INSTRUCCIONES DE TRABAJO → Según el fragmento sobre el consumo colaborativo, ¿qué comisión pide la plataforma Carpooling?

FRAGMENTO DEL TEXTO →
____________

El Comité Económico y Social Europeo (CESE), órgano consultivo de la UE, aprobó en enero un dictamen en el que propone varias medidas a la Comisión Europea. La primera es definir el concepto. “Son tan variadas las iniciativas que se autodenominan consumo colaborativo, que habría que clasificarlas para poder determinar, de entrada, de qué estamos hablando. Nosotros creemos que habría que establecer dos grandes diferencias, entre las que tienen un objetivo de lucro y las que no, y recomendamos que solo se regule la actividad de las que persiguen beneficios económicos”, apunta Bernardo Hernández, ponente del dictamen. En este caso, según propone el documento aprobado, la legislación debería establecer políticas de protección al usuario similares a las que rigen cualquier operación de consumo: a quién reclamar, estándares de calidad, compensaciones en caso de deficiencias o publicidad engañosa, aseguramiento, etcétera. “Si no hay nadie que gane dinero, entendemos que se trata del clásico trueque de toda la vida que no es necesario regular”, subraya.
Son muchas las plataformas que ya están obteniendo beneficio de su actividad, sobre todo en los sectores de viajes o coches compartidos y alojamiento. Blablacar, por ejemplo, cobra en Francia una comisión del 10% a los pasajeros que contacten con un conductor por medio de esta web, y tiene previsto empezar a cobrar en breve en España y otros países donde opera. Amovens, similar a esta, es también gratuita de momento, pero Carpooling pide un 11%. Y la mayoría de las que gestionan alquileres de casas entre particulares también piden comisión, entre un 10% y un 15%.
La patronal española de hoteleros CEHAT se considera también perjudicada por la competencia que suponen estas plataformas, aunque no tiene previsto presentar una denuncia como ha hecho Fenebús. “No pretendemos que se prohíba, ni mucho menos, pero sí que las que obtienen beneficio tengan las mismas obligaciones que tenemos todos los que nos dedicamos al negocio turístico, tanto en materia fiscal como en requisitos de seguridad y legislación laboral. No puede ser que nosotros tengamos que cumplir toda una serie de exigencias que nos salen muy caras y competir con quien no está obligado a nada. Eso es competencia desleal”, razona Ramón Estalella, secretario general de CEHAT. “Hay mucha gente que se está dedicando profesionalmente a esto, que tienen apartamentos dedicados en exclusiva al alquiler a través de estas plataformas y que emplean a personal de limpieza sin contrato. Y eso no es consumo colaborativo, es un negocio turístico sumergido. Ni siquiera están obligados a pedir permiso a las comunidades de vecinos, lo que está ocasionando bastantes conflictos entre propietarios”, afirma.

____________

ENTRADAS LISTADAS →
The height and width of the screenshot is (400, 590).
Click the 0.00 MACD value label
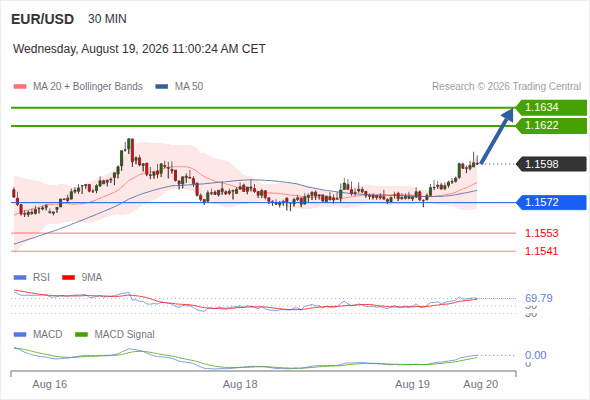pyautogui.click(x=536, y=355)
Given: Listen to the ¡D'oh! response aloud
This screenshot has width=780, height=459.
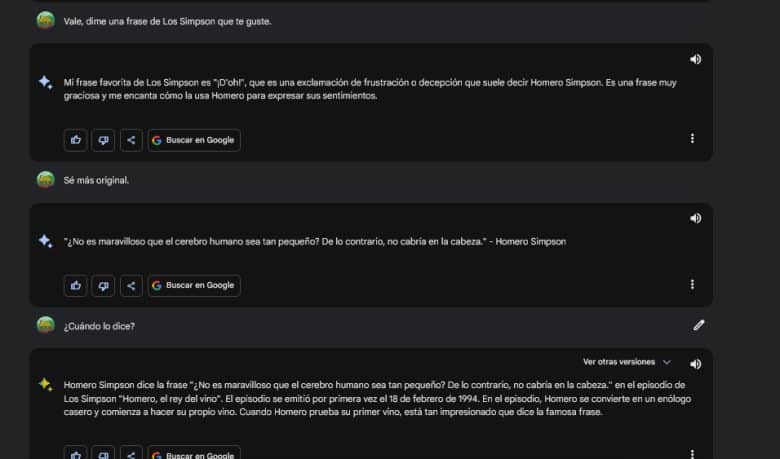Looking at the screenshot, I should pos(695,59).

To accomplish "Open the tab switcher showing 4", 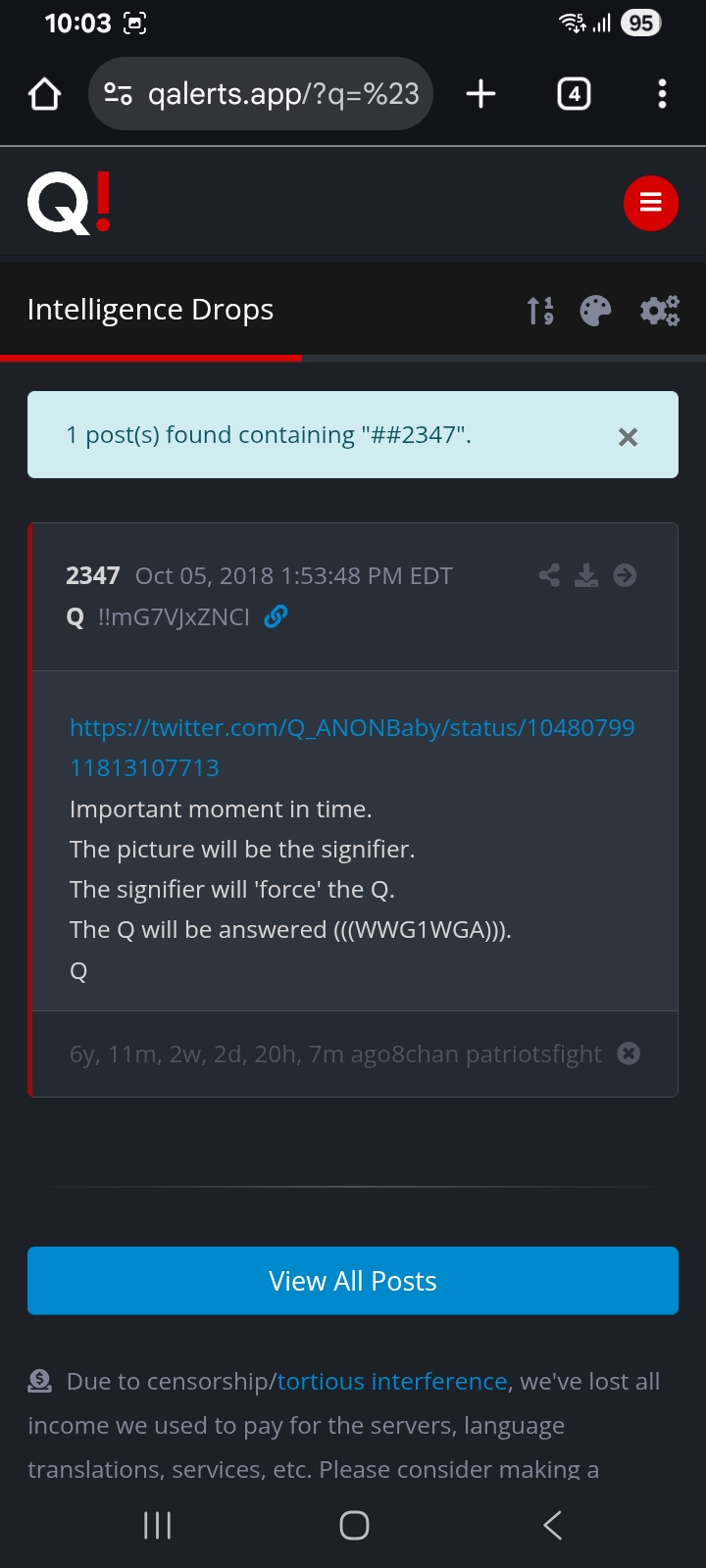I will coord(574,94).
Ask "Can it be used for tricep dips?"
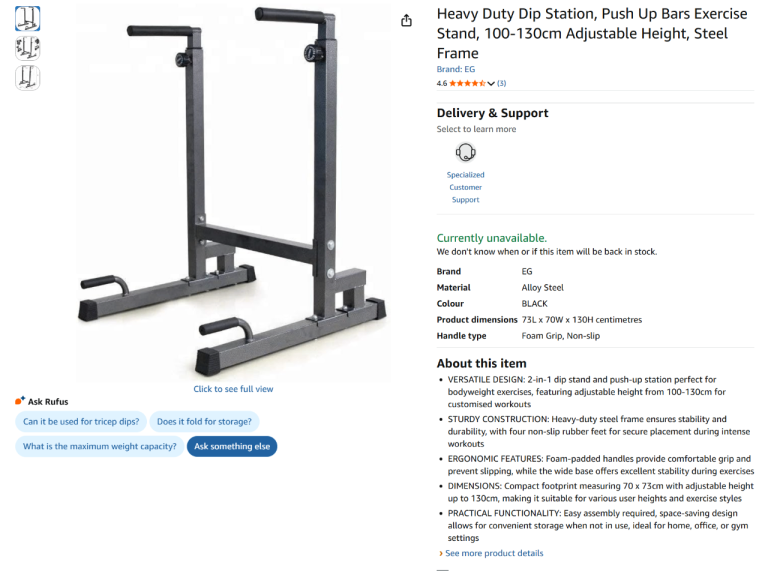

____________

RESPUESTA DEL EJERCICIO → Un 11%.